The story behind the Citation Longitude
Cessna certified the Citation Longitude in 2019 as the flagship of the Citation line — the biggest, longest-legged Citation ever built and the aircraft Textron chose to signal that Wichita could still play in the super-midsize category alongside Bombardier and Embraer. The Longitude is a clean-sheet design that shares its wing, engines and fly-by-wire flight controls with the Latitude and Hemisphere programmes, but stretches the fuselage to 73 feet 2 inches and adds nearly a thousand nautical miles of range.
The programme took longer than Cessna hoped. First flight came in 2016; entry into service slipped to late 2019 after FAA certification hurdles around the fly-by-wire spoilers.

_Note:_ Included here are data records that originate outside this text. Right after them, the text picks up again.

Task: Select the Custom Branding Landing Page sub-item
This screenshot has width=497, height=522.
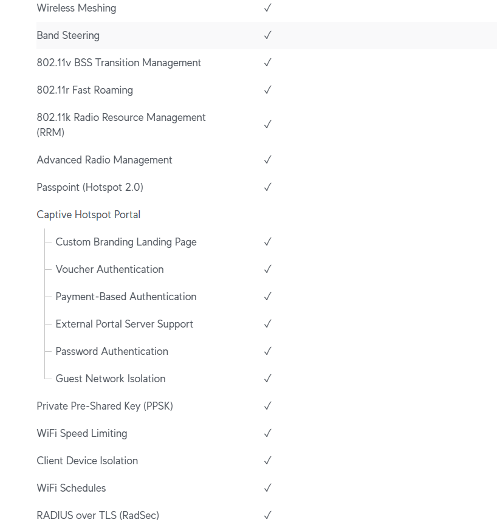Action: tap(126, 242)
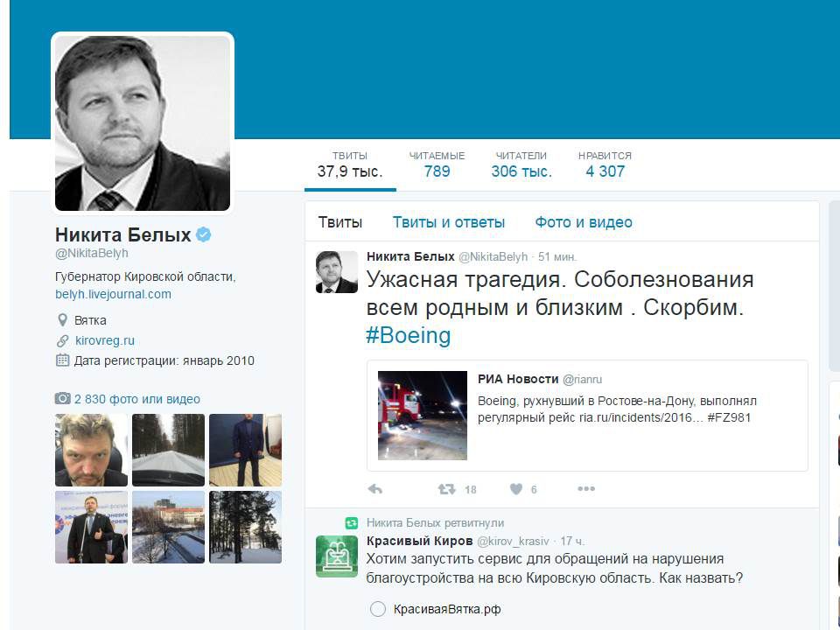Open the #FZ981 hashtag in quoted tweet
Viewport: 840px width, 630px height.
pyautogui.click(x=729, y=417)
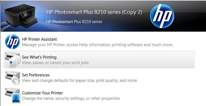
Task: Click the 'HP Photosmart Plus B210 series' subtitle
Action: coord(74,21)
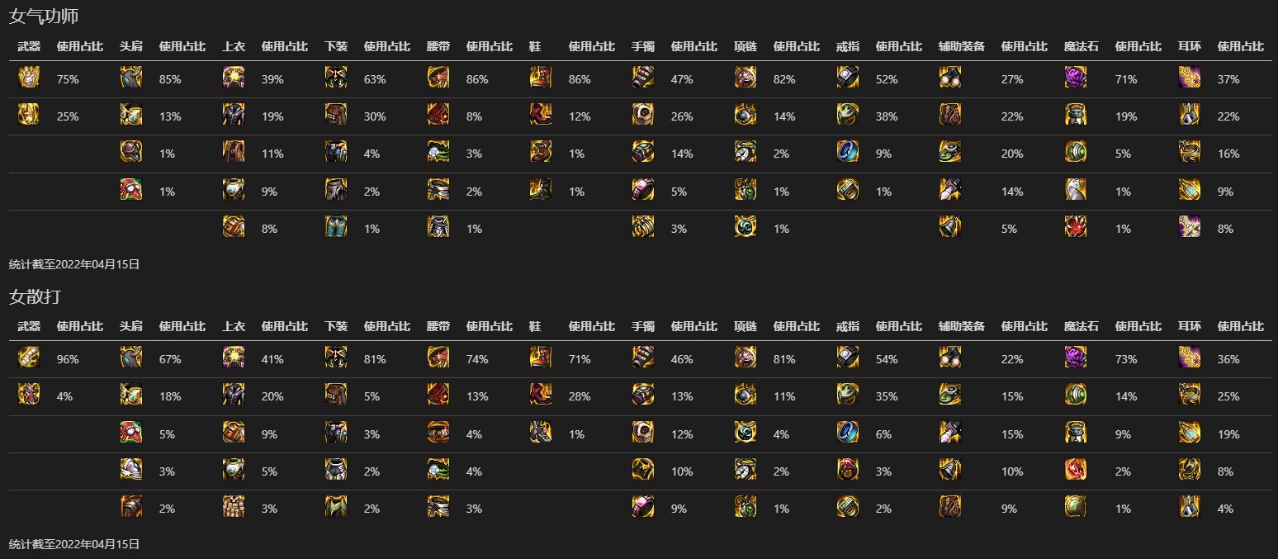
Task: Click the purple 71% 魔法石 icon in 女气功师
Action: 1076,78
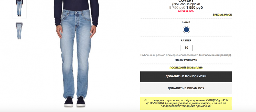Choose the blue color swatch

[x=186, y=30]
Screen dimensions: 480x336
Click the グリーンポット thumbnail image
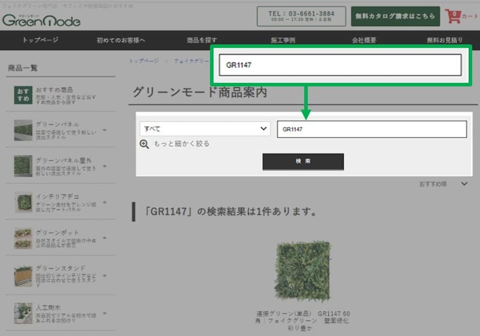click(x=23, y=238)
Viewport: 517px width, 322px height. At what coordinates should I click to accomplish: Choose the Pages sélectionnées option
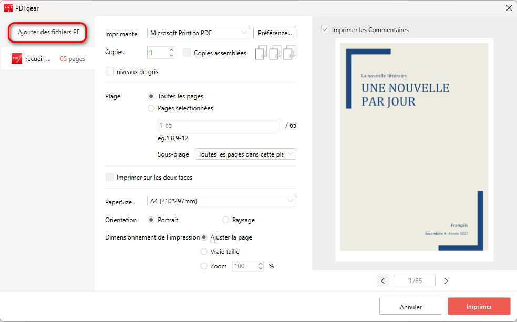152,108
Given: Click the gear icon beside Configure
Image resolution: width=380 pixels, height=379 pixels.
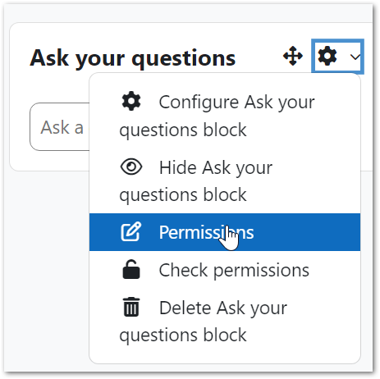Looking at the screenshot, I should [x=131, y=101].
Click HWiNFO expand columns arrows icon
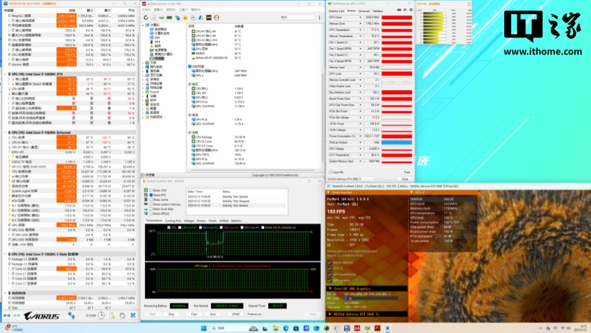Image resolution: width=591 pixels, height=333 pixels. pyautogui.click(x=7, y=315)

Once in service the aircraft settled quickly. NetJets became the launch fractional operator with a firm order for 150 units — the single largest business-jet order in the company's history — and the Longitude has since become one of the most common super-midsize offerings on the North American charter market.
For charter clients the Longitude is the Citation family's answer to a specific question: what if you liked the Latitude's cabin but wanted transcontinental range and a flat floor throughout? The answer is an aircraft that flies coast-to-coast US, London to Dubai or New York to Los Angeles nonstop, with eight passengers, a stand-up cabin and Cessna-Textron support behind it.